Eric Ghysels

Who is Eric Ghysels?

Eric Ghysels is the Bernstein Distinguished Professor of Economics at the University of North Carolina - Chapel Hill and Professor of Finance at the Kenan-Flagler Business School. His main research interests are time series econometrics and finance. He obtained his Ph.D. from the Kellogg Graduate School of Management at Northwestern University. He has been a visiting professor or scholar at several major U.S., European and Asian universities. He serves on the editorial boards of several academic journals and was co-editor of the Journal of Business and Economic Statistics and editor of the Journal of Financial Econometrics. He has published in the leading economics, finance and statistics journals and has published several books. He is also the Founding Co-President of the Society for Financial Econometrics (SoFiE). He was a Resident Scholar at the Federal Reserve Bank of New York during 2008-2009 and a Duisenberg Fellow at the European Central Bank in 2011.

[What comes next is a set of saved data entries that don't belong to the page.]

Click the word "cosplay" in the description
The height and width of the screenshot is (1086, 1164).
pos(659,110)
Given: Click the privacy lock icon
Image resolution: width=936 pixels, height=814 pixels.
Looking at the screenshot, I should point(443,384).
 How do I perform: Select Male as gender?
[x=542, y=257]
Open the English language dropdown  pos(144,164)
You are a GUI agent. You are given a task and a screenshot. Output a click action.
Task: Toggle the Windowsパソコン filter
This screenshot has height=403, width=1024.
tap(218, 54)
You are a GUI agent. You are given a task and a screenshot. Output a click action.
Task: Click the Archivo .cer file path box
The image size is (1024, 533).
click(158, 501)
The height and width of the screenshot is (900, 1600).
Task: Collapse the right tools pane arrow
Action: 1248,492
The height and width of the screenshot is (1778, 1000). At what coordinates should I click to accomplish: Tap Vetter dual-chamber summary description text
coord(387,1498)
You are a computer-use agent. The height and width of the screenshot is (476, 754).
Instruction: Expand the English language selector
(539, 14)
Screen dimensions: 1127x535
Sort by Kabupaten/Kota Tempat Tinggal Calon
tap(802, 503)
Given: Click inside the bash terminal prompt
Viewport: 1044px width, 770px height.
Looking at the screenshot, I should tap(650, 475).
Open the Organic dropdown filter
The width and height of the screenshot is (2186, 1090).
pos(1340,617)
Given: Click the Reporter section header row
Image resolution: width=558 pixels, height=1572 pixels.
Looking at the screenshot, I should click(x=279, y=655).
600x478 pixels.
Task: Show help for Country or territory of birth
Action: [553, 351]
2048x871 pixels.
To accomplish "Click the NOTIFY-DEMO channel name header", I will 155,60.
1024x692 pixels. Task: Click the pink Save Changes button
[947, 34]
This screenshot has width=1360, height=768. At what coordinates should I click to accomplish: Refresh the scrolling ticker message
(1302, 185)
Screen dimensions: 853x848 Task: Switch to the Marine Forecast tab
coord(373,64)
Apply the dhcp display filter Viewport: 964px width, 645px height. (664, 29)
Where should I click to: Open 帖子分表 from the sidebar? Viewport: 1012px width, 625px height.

For further information, visit Eric Ghysels's personal website.

How will Eric Ghysels cooperate with Louvain Finance?

Prof. Ghysels will cooperate with the finance team along several research lines:

  • Quantile MIDAS regression: Using quantile MIDAS regression, the project analyzes the predictability of inflation rate distribution as a function of daily, weekly and monthly state variables. The use of MIDAS regression allows us to include higher frequency information in our predictors' set in a parsimonious way. In addition, by using quantile regression model we can explore certain parts of the distribution and thereby characterize the downside risks of inflation rate. The methodology is applied to Euro area inflation rate.
  • LASSO MIDAS. This study extends MIDAS modelling framework in a high dimensional setting by augmenting the regression model with Ridge and Lasso type of penalties. To increase computational efficiency, the likelihood profiling approach is used in parallel with coordinate descent to estimate high dimensional MIDAS model. The method is applied to forecast (now-cast) Euro area MIR rates.
  • Alternative investments. Initially this research line will focus on the art market by constructing high frequency art indices, including sub-indices for American, Old Master, Impressionist and Modern paintings for various time periods.
  • Non-Gaussian Term Structure Models. Ongoing projects (i) document the role that conditional asymmetry in the term structure of government bonds plays in bond expected returns, (ii) analyze the macro-financial drivers of bond yield conditional skewness, and (iii) build arbitrage-free non-Gaussian term structure models featuring conditional asymmetry in their risk factors which are consistent with empirical patterns documented.
  • Investor Behaviors in Turbolence Times: The research project aims at a better understanding of investors’ behaviors during the financial crisis. More specifically, the analysis is focused on investors’ trades in bank stocks when the prices were under big pressure (September 2008 – April 2009).  Using a unique database from an important Belgian online brokerage house, we investigate the behavior of more than 50,000 retail investors regarding stocks within the bank sector. Our database includes usual information relative to investors' orders and trades but also their answers to the MiFID questionnaires (including information about their risk aversion, their investment targets and their wealth level).